Esta expresión del cesarismo presidencialista se vio aumentada hasta límites inimaginables como consecuencia de la pandemia de la covid-19. La necesidad de utilizar el mecanismo constitucional del estado de Alarma no se compensó, como hubiera sido más que razonable, con un mayor control parlamentario. En lugar de ello sucedió exactamente lo contrario. El Gobierno se ha acostumbrado, acompañado de un fuerte aparato propagandístico y el apoyo de la izquierda radical antisistema y los independentistas, a un permanente ordeno y mando. Por supuesto, ningunear a la oposición es otra línea de actuación, aunque las encuestas muestran una tendencia que preocupa mucho en La Moncloa. La debilidad de su socio preferente, Podemos, permite augurar un final de legislatura muy convulso. A esto se une el cambio de liderazgo en el PP que ha traído una indudable ilusión entre los votantes del centro derecha porque ahora parece posible un cambio de gobierno tras las próximas elecciones generales.

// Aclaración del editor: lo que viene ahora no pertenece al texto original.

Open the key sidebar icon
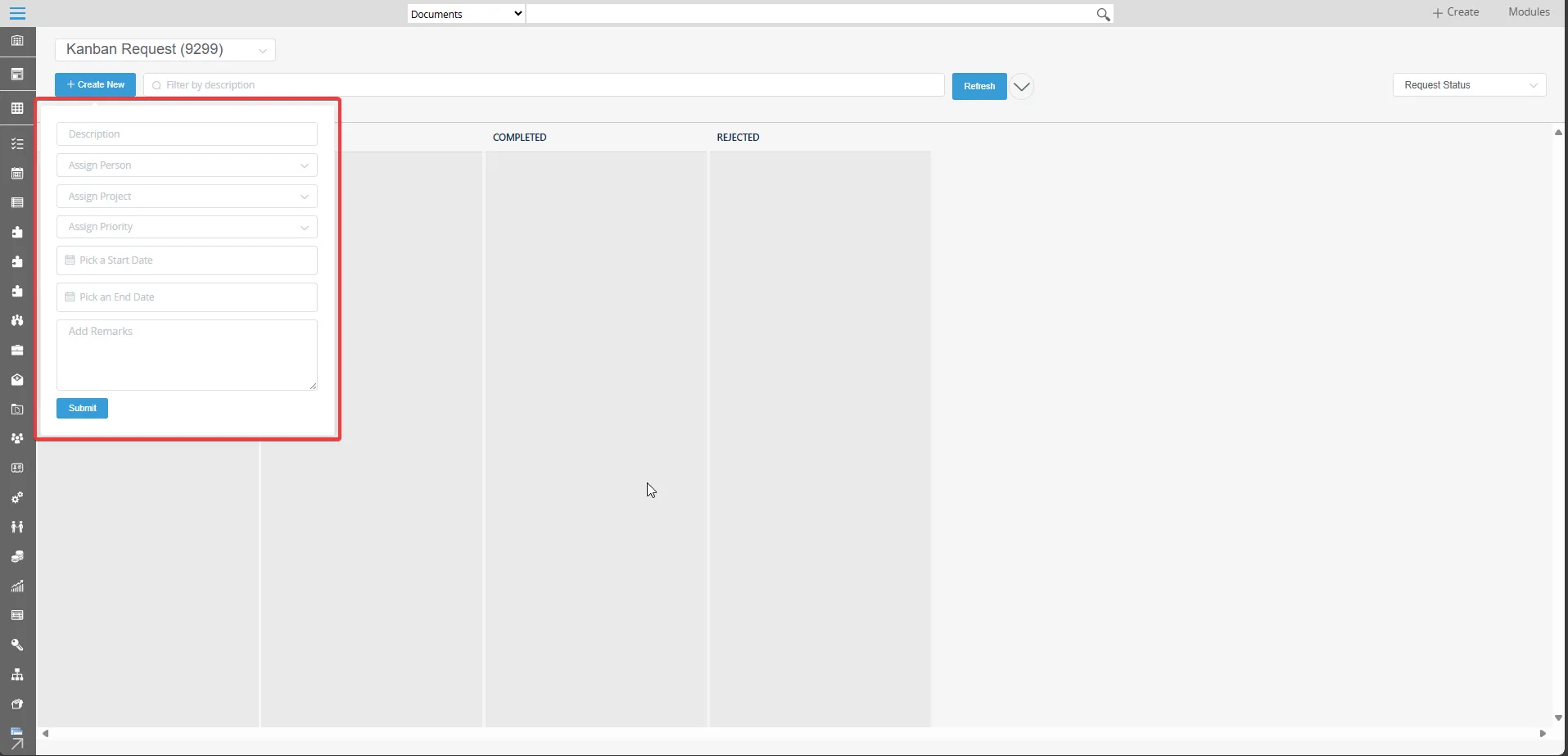The height and width of the screenshot is (756, 1568). 17,645
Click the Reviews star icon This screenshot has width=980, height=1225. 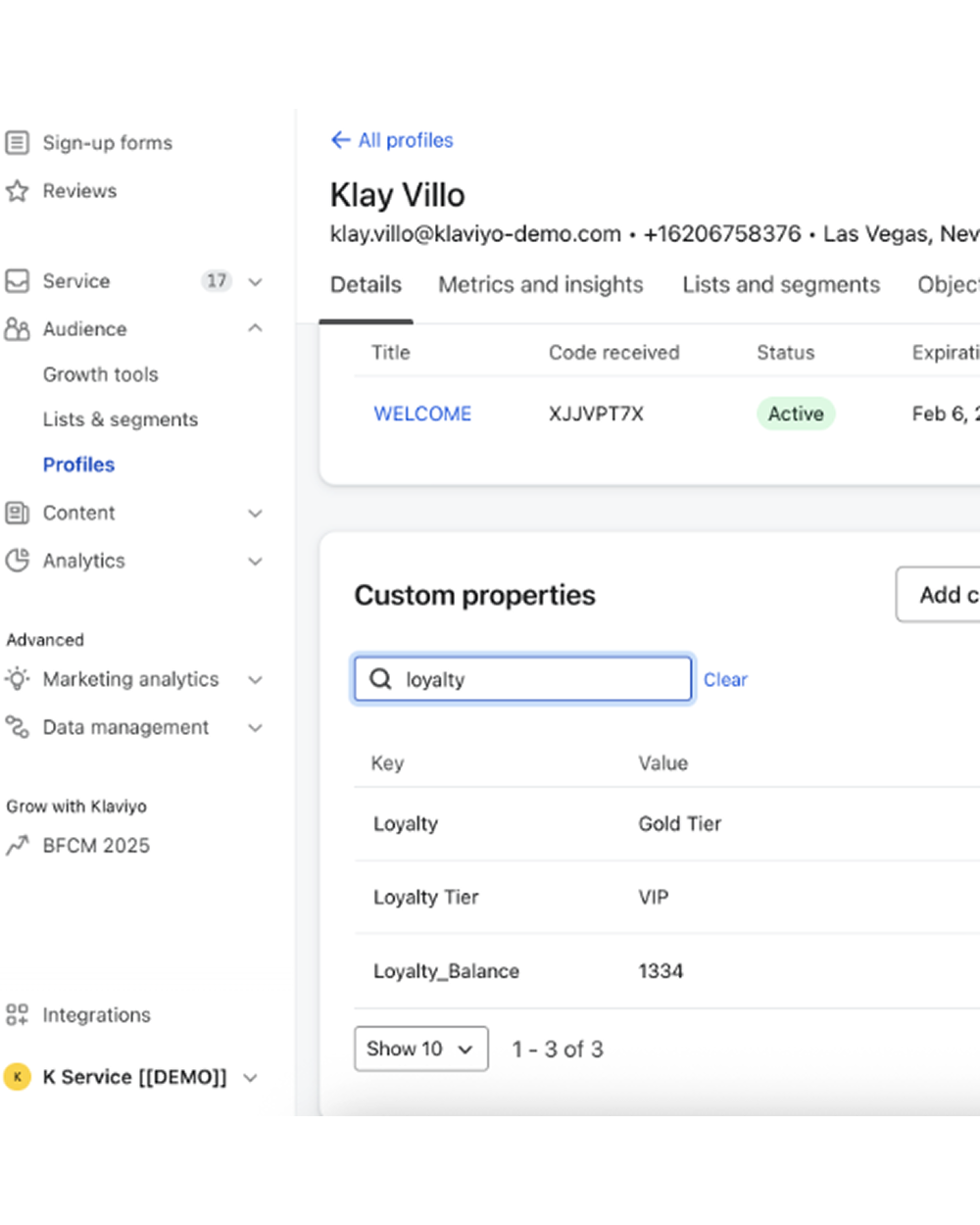tap(18, 191)
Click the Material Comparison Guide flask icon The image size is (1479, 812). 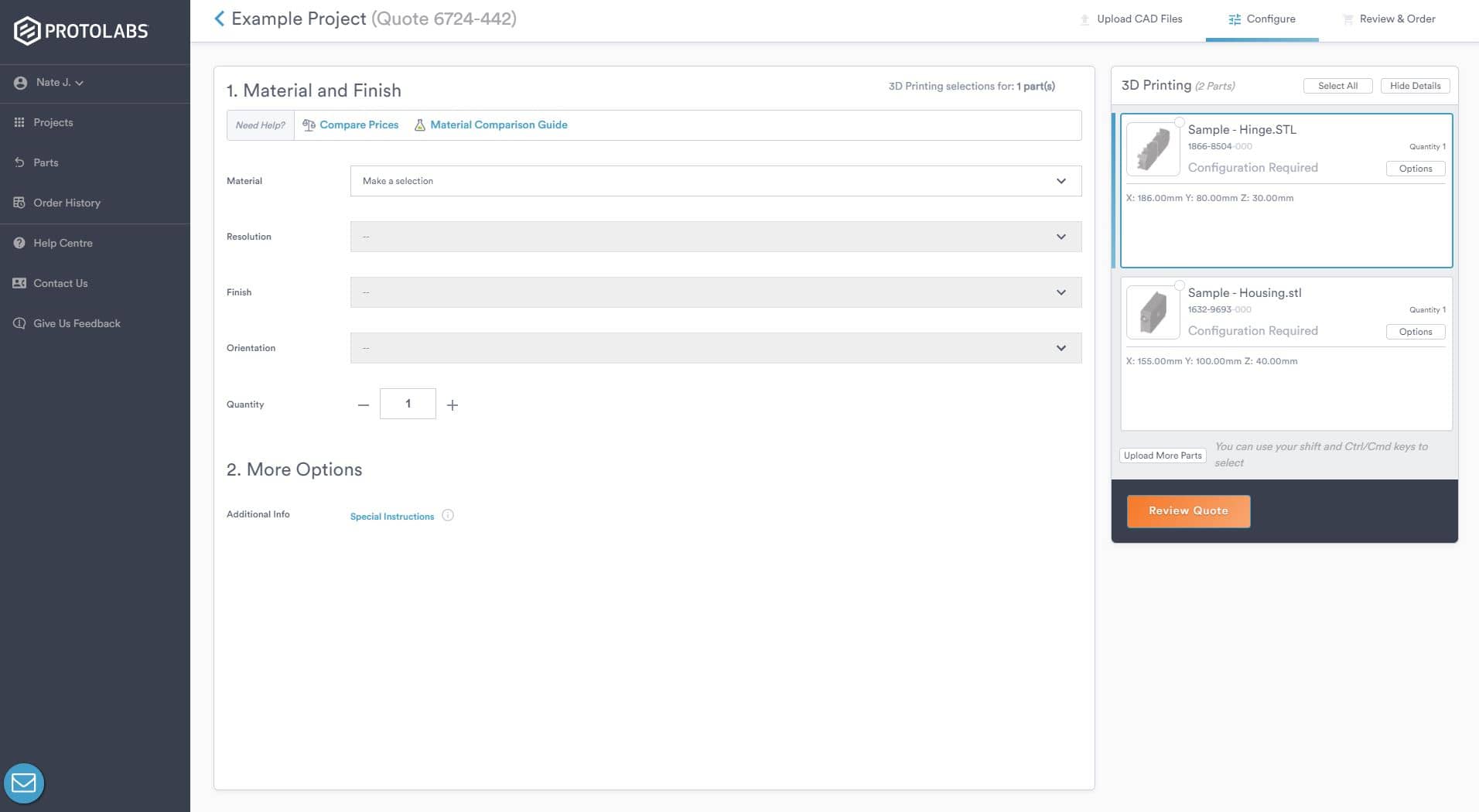tap(420, 125)
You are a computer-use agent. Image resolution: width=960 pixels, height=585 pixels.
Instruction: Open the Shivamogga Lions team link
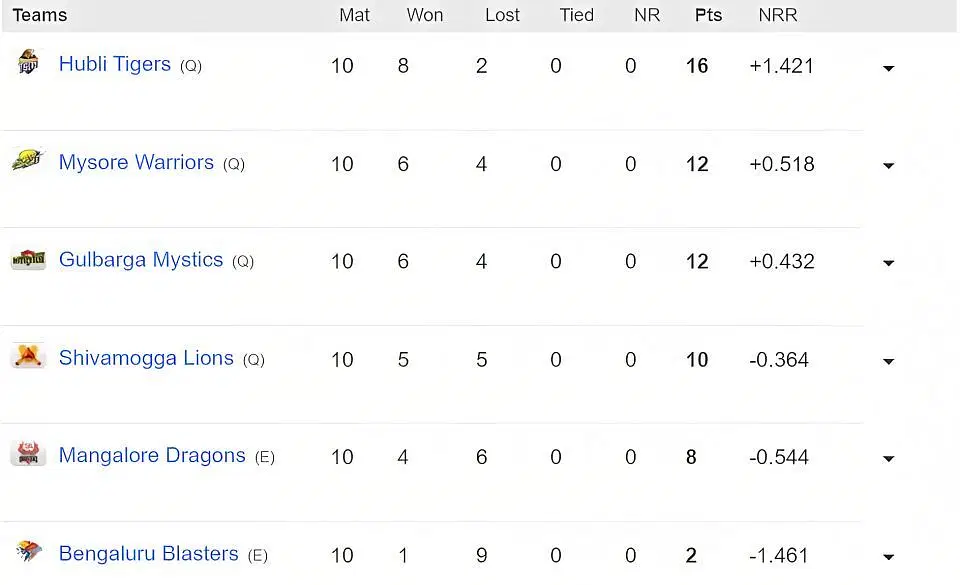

El sistema político que establece la Constitución es la monarquía parlamentaria, con un jefe de Estado con unas funciones representativas e institucionales, que por ello no son menos importantes, y un presidente del Gobierno que surge de una elección parlamentaria. Por tanto, no es el resultado de una votación directa de los electores como sucede en sistemas presidencialistas como Estados Unidos o semipresidencialistas como Francia. En estos casos, por supuesto, hay un esquema de equilibrio de poderes que impide, precisamente, el surgimiento de un cesarismo que encontramos en modelos autoritarios. España sigue siendo una gran democracia, pero la deriva actual es muy preocupante porque llevamos demasiado tiempo donde ni siquiera se guardan las apariencias, como había sucedido con presidentes del Gobierno que tenían mayoría absoluta. El denominado rodillo parlamentario ha quedado eclipsado por uso y abuso que se hace de los decretos-leyes, el menosprecio a las Cortes Generales o la práctica de ignorar sistemáticamente a la oposición llegando al extremo de su permanente descalificación por motivos estrictamente partidistas. Una mayoría parlamentaria sustentada en la voracidad de los socios y el criterio de oportunidad política no es un título habilitante para consagrar el cesarismo presidencialista. Me gustaría que Sánchez volviera al espíritu de la Constitución y las prácticas políticas que vivimos desde la Transición.